What to work on. When you retype the listing, keep every word exactly as it appears.

━━ Data ━━

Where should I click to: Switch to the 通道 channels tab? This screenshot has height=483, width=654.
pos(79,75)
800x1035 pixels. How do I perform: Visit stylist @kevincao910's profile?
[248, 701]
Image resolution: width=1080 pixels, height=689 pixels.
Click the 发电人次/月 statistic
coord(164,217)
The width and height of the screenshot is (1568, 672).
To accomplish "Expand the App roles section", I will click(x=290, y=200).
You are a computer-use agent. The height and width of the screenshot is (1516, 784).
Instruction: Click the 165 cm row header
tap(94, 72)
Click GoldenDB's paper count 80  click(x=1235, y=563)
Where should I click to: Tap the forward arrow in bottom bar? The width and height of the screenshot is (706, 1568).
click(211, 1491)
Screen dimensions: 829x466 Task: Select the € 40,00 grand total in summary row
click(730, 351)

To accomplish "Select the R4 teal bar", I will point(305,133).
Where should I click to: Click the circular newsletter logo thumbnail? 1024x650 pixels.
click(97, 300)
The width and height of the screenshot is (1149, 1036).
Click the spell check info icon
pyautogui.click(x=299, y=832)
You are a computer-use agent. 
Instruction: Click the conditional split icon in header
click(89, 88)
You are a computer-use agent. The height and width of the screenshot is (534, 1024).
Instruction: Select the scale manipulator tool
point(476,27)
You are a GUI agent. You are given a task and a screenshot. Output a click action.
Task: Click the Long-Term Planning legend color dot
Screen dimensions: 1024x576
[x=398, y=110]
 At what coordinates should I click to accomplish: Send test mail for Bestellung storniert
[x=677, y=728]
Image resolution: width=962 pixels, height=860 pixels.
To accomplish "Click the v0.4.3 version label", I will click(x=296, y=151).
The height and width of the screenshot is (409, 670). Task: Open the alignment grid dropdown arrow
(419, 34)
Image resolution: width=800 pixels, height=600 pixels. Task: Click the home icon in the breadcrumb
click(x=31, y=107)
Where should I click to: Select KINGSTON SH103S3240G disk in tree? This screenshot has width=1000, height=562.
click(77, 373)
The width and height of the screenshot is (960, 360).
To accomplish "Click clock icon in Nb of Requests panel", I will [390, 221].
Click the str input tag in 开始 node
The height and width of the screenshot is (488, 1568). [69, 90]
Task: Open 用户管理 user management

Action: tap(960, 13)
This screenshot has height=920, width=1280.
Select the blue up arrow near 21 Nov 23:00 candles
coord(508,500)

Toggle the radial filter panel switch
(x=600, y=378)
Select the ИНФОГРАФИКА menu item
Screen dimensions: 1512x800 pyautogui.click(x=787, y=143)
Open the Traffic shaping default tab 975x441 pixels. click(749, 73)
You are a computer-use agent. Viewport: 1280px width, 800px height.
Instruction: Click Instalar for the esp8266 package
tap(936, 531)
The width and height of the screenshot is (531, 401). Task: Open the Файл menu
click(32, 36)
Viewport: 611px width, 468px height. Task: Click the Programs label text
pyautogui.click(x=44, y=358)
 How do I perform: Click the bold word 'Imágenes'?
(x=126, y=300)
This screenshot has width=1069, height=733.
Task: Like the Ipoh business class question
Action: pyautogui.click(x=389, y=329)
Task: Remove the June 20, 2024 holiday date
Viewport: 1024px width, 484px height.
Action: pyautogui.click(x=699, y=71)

━━━

Reply.
Where should I click to: Switch to the 通道 channels tab? This screenshot has height=483, width=654.
pos(79,75)
800x1035 pixels. How do I perform: Visit stylist @kevincao910's profile?
[248, 701]
Image resolution: width=1080 pixels, height=689 pixels.
Click the 发电人次/月 statistic
coord(164,217)
The width and height of the screenshot is (1568, 672).
To accomplish "Expand the App roles section", I will click(x=290, y=200).
You are a computer-use agent. The height and width of the screenshot is (1516, 784).
Instruction: Click the 165 cm row header
tap(94, 72)
Click GoldenDB's paper count 80  click(x=1235, y=563)
Where should I click to: Tap the forward arrow in bottom bar? The width and height of the screenshot is (706, 1568).
click(211, 1491)
Screen dimensions: 829x466 Task: Select the € 40,00 grand total in summary row
click(730, 351)

To accomplish "Select the R4 teal bar", I will point(305,133).
Where should I click to: Click the circular newsletter logo thumbnail? 1024x650 pixels.
click(97, 300)
The width and height of the screenshot is (1149, 1036).
Click the spell check info icon
pyautogui.click(x=299, y=832)
You are a computer-use agent. 
Instruction: Click the conditional split icon in header
click(89, 88)
You are a computer-use agent. The height and width of the screenshot is (534, 1024).
Instruction: Select the scale manipulator tool
point(476,27)
You are a GUI agent. You are given a task and a screenshot. Output a click action.
Task: Click the Long-Term Planning legend color dot
Screen dimensions: 1024x576
[x=398, y=110]
 At what coordinates should I click to accomplish: Send test mail for Bestellung storniert
[x=677, y=728]
Image resolution: width=962 pixels, height=860 pixels.
To accomplish "Click the v0.4.3 version label", I will click(x=296, y=151).
The height and width of the screenshot is (409, 670). Task: Open the alignment grid dropdown arrow
(419, 34)
Image resolution: width=800 pixels, height=600 pixels. Task: Click the home icon in the breadcrumb
click(x=31, y=107)
Where should I click to: Select KINGSTON SH103S3240G disk in tree? This screenshot has width=1000, height=562.
click(77, 373)
The width and height of the screenshot is (960, 360).
To accomplish "Click clock icon in Nb of Requests panel", I will [390, 221].
Click the str input tag in 开始 node
The height and width of the screenshot is (488, 1568). [69, 90]
Task: Open 用户管理 user management

Action: tap(960, 13)
This screenshot has height=920, width=1280.
Select the blue up arrow near 21 Nov 23:00 candles
coord(508,500)

Toggle the radial filter panel switch
(x=600, y=378)
Select the ИНФОГРАФИКА menu item
Screen dimensions: 1512x800 pyautogui.click(x=787, y=143)
Open the Traffic shaping default tab 975x441 pixels. click(749, 73)
You are a computer-use agent. Viewport: 1280px width, 800px height.
Instruction: Click Instalar for the esp8266 package
tap(936, 531)
The width and height of the screenshot is (531, 401). Task: Open the Файл menu
click(32, 36)
Viewport: 611px width, 468px height. Task: Click the Programs label text
pyautogui.click(x=44, y=358)
 How do I perform: Click the bold word 'Imágenes'?
(x=126, y=300)
This screenshot has width=1069, height=733.
Task: Like the Ipoh business class question
Action: pyautogui.click(x=389, y=329)
Task: Remove the June 20, 2024 holiday date
Viewport: 1024px width, 484px height.
Action: pyautogui.click(x=699, y=71)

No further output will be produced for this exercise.